Authors: Ellie James
I'm not sure why I looked away, maybe because the music was pounding faster, the tempo increasingly frenzied, or maybe because the truth reached inside of me, and scraped.
Choices.
Chase should not have been at Six Flags. We'd broken up. He'd walked away. And, crushed by his inability to trust me, I'd chosen not to go after him. I'd chosen to let the air clear and see what tomorrow brought. I'd chosen
not
to tell him my aunt was missing or that I'd finally figured out what I'd been seeing in my dreams.
I'd chosen all that, never imagining that instead of calling me or confronting me,
he
would choose to follow me.
Such simple, seemingly benign choices, but for the rest of my life I'd wonder what would have happened if I'd chosen differently. If I'd called him after learning my aunt was missing. If I'd let him know about Six Flags.
Would he have stayed away, stayed safe?
Or would he have made the exact same choice? Would he have gone anyway, wanting to be there â¦
“There he is!” shrieked the little girls in front of me as a masked horseman emerged along the parade route. Concealed from head to toe, with elegant gold robes and a feathery plume jutting up from his military-style helmet, he slowly surveyed the masses.
“Sometimes you have to let go and trust,” Dylan said. “You can't yank the sun from the sky just because it burns.”
The words whispered through me, even as the thrum of music drowned out everything else. I turned, the jam of the crowd locking us so close I had to look up to see him.
He answered before I could ask the question.
“My grandfather,” he said, steadying me with a hand to my back. “He has a saying for everything.”
For a second I could see them, a young Dylan with his wise, Navajo grandfather. It explained a lot, the things he said that I couldn't imagine any other eighteen-year-old saying, and his freaky sixth sense, not necessarily psychic, but more like he existed in his own harmony with the world around him.
Three more masked riders appeared, one in a uniform of purple, one green, one gold. Matching feather plumes swayed from their helmets.
“Is he still alive?” I asked.
“In New Mexico.”
“Do you see him often?”
“Summers.”
I could tell that wasn't often enough. “So does it work?” I asked. “Letting go, trusting?”
Against me, his body stiffened. “I trust.”
He didn't say anything about letting go.
Around us the crowd bulged, a group of guys mouthing off, shoving their way directly in front.

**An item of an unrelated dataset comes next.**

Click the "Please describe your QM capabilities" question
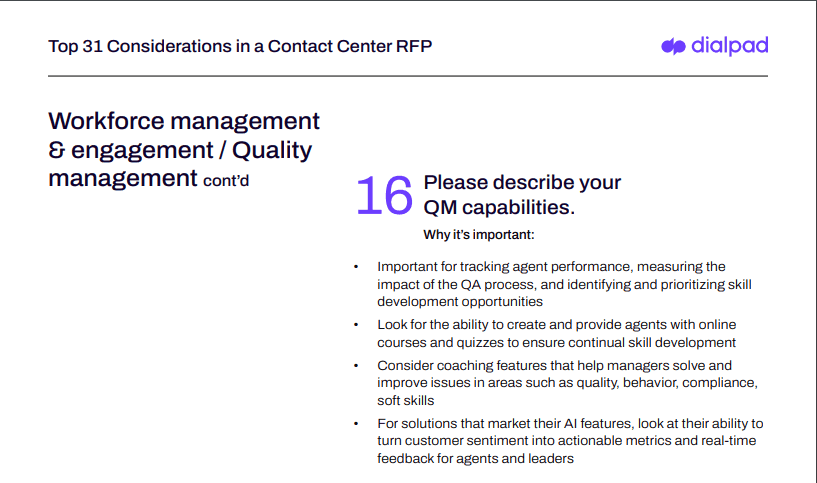 pos(522,195)
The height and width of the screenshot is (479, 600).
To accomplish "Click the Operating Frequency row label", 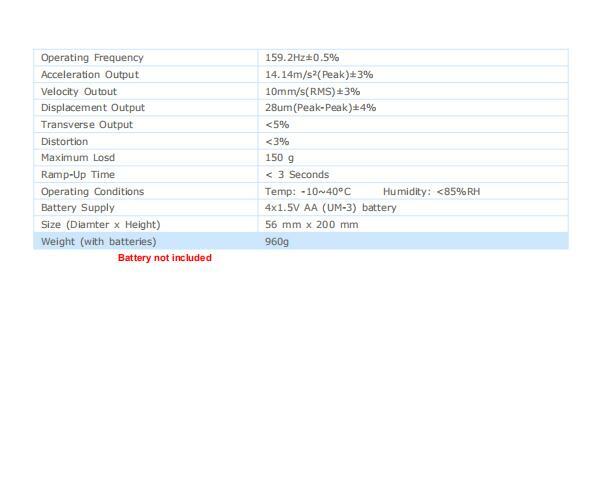I will coord(92,58).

“Hey!” Victoria shouted, but Trey was already going down on a knee so she could climb onto his shoulders. “Here comes the king!” she called.
I squeezed in front of Dylan, watching the first float, a huge, ornate cake, roll by. The King of Carnival waved from an elaborate throne. Children in glittery gold robes with massive white feathers stood along the sides, tossing beads of purple and gold and green.
Victoria waved her arms, snagging a handful still banded together.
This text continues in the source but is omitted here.